La vida se desliza estúpida
“La vida se desliza estúpida”, solía decir mi abuelo, el contraalmirante (honorífico) Joaquín Cervera Balseyro, y mi madre lo repetía con sorpresa, encanto y desidia. Ella decía que esa frase no era válida, pero al final esas cinco palabras la engulleron. La vida se puede volver estúpida si, como en una tormenta perfecta, se mezclan una serie de circunstancias que la convierten en tormenta imperfectamente perfecta. Es entonces cuando la vida te atrapa, te engulle y te lleva a la más profunda de las fosas abisales. En la vida podemos salir de casi todo, de la vida sólo salimos cuando se acaba.
En el 2009, la resaca de la marea todavía me llevaba hacia ese lugar perdido del que nunca veía una salida. Kabul, elecciones, nube de periodistas, esa plaga que se arrastra entre la verdad, la ilusión y los abismos de la información. Allí conocí a Plàcid Garcia-Planas, un colega ahora amigo (aunque nadie es perfecto, como me recuerda Pascual Cervera Arango). Desde el palacio soviético abandonado convertido en un fumadero de opio kabulí donde nos conocimos, hasta las islas Bahamas, nuestras vidas han fluido en este sinsentido global que nos desborda, haciendo Plàcid que todo sea más fácil y no menos abstracto, convirtiendo la absurdez que nos ha ido sorprendiendo en pura poesía periodística. Mi vida se ha deslizado entre socavones, y no sé si con mucha estupidez, pero una cosa sí que siempre supe, algo que quería demostrárselo a Snoopy: no me iba a dejar sumergir en la locura, ahí donde sólo te coloca la frustración ajena, frecuente y ordinaria. Los que encantan serpientes en la cueva maldita, las hacen bailar a su son, y son lo que son.
El almirante Pascual Cervera Topete, hermano de mi tatarabuelo y comandante del último buque insignia del imperio español, el Infanta María Teresa, también acabó en ese abismo, un sistema enfermo y corrupto.

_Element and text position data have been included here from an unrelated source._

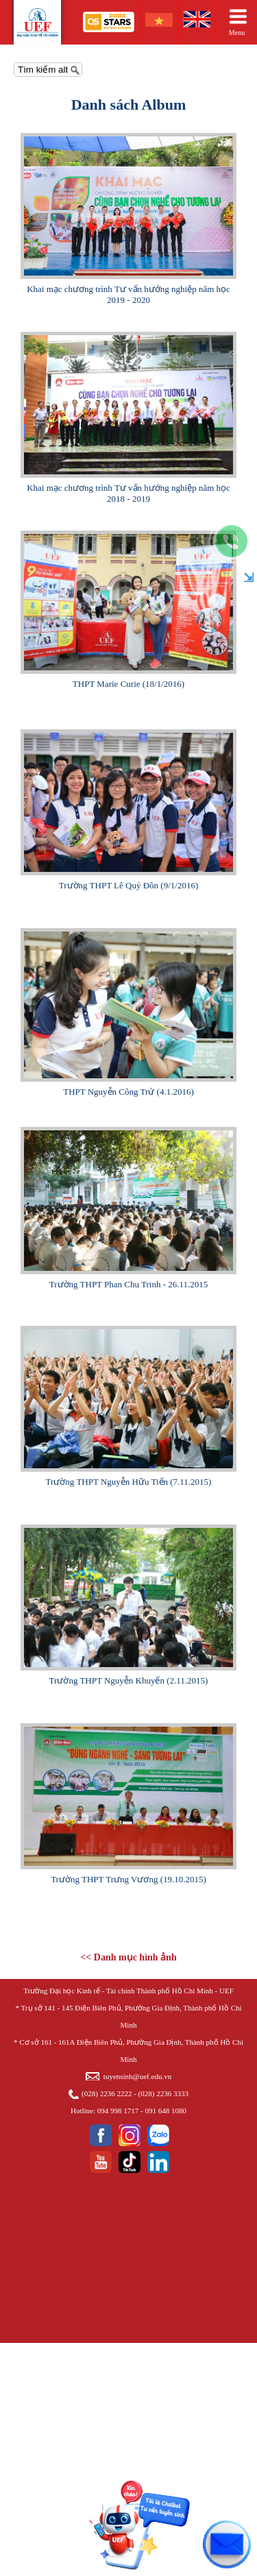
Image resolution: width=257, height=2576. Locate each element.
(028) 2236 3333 (163, 2093)
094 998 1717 (118, 2110)
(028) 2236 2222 (107, 2093)
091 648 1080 (165, 2110)
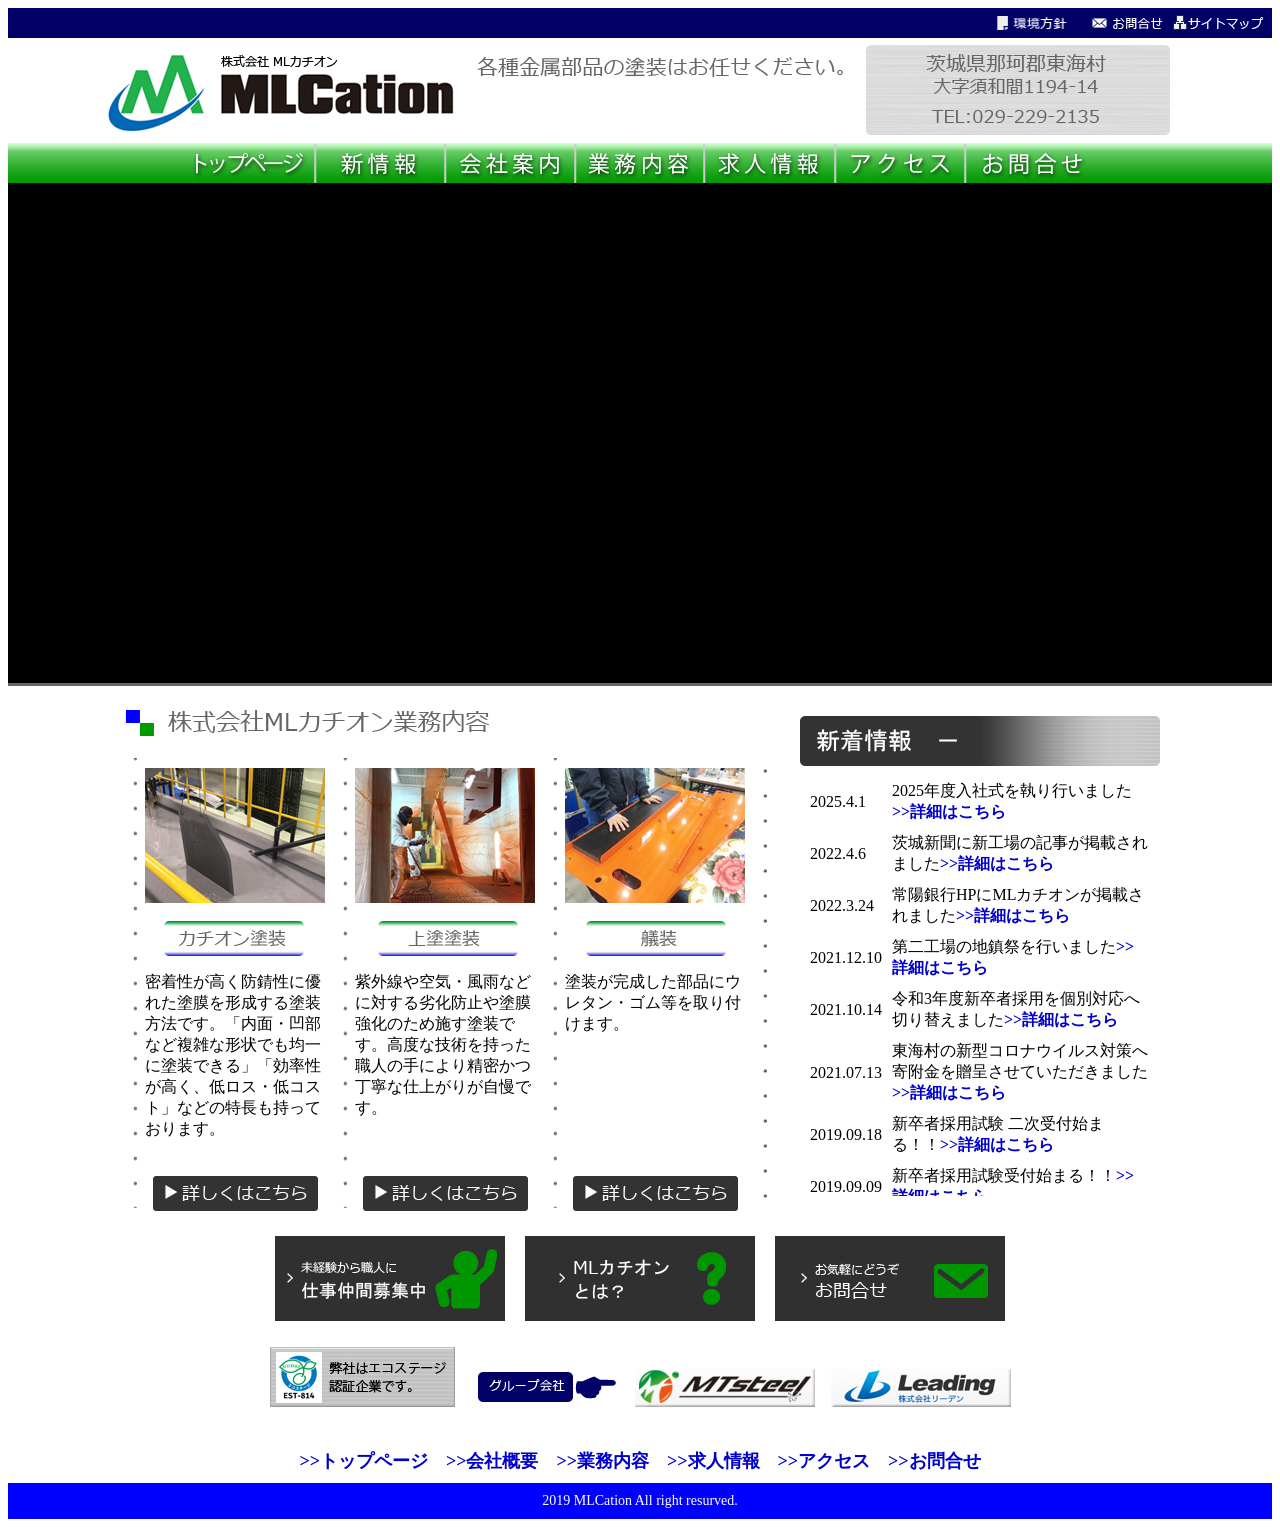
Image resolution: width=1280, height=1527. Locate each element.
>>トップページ (363, 1461)
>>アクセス (824, 1461)
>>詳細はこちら (949, 811)
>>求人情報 (713, 1461)
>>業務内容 (602, 1461)
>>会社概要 (492, 1461)
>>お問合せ (934, 1461)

Cuando alguien o algo se hunde, como el buque del almirante, poco suele interesar, a no ser que tenga un precio, el precio de la vergüenza. A plena luz, vestido de gala y a toda máquina, el almirante Cervera salió a embestir al primer buque de guerra estadounidense para que la escuadra española pudiera burlar el asedio y escapar del puerto de Santiago de Cuba. No puedo decir más…

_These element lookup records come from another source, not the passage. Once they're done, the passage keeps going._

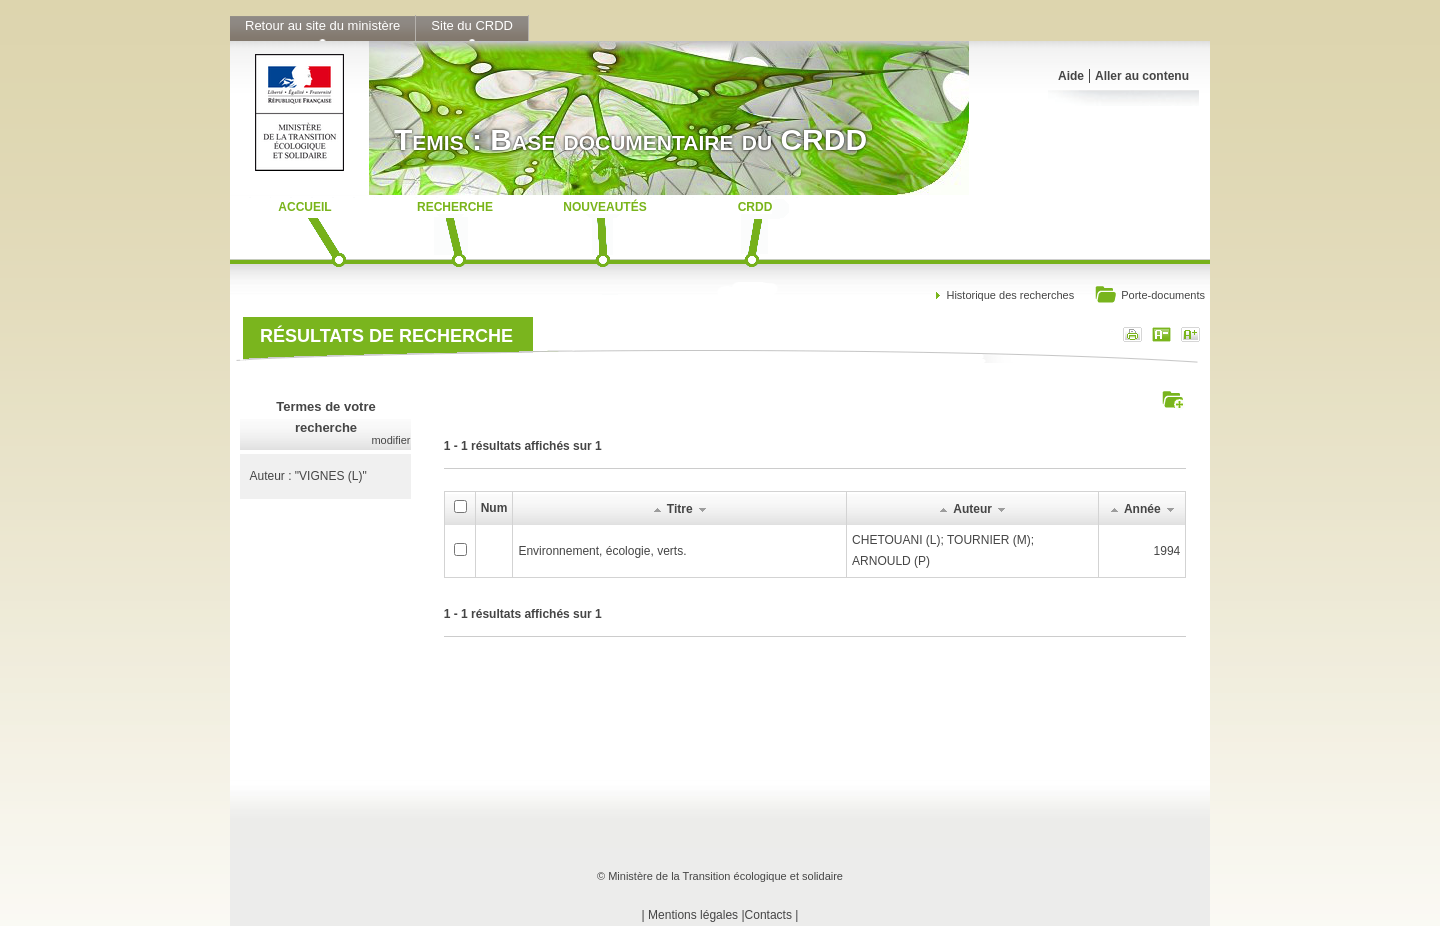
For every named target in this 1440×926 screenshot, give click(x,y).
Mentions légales (693, 915)
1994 (1167, 551)
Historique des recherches (1010, 295)
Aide (1071, 76)
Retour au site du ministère (322, 25)
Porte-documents (1149, 296)
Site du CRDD (472, 25)
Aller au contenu (1142, 76)
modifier (390, 440)
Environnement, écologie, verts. (602, 551)
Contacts (768, 915)
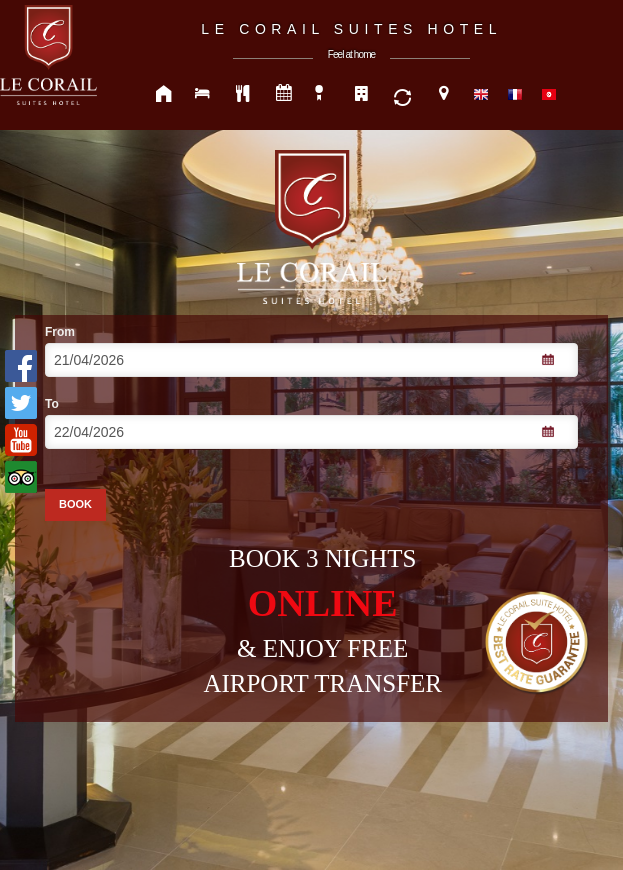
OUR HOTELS (364, 94)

Ahí, debajo del barquito de Jerry, imponente, estaba el Infanta María Teresa. Nos lanzamos al agua con equipos de esnórquel comprados en un chino. A bucear a pulmón. Con su móvil, Plàcid grabó e inmortalizó ese momento sublime y –una vez más– absurdo de la primera visión del crucero sumergido. Yo ni siquiera lo vi, estaba demasiado preocupado por encontrarlo. Y fue ahí, en ese punto del Caribe, donde –como diría Pascual Cervera Arango, bisnieto del almirante– me “zafé” de mi enemigo y descubrí todos esos placeres que nos rodean. Que el mejor de los homenajes es el recuerdo y el peor hundimiento, el olvido.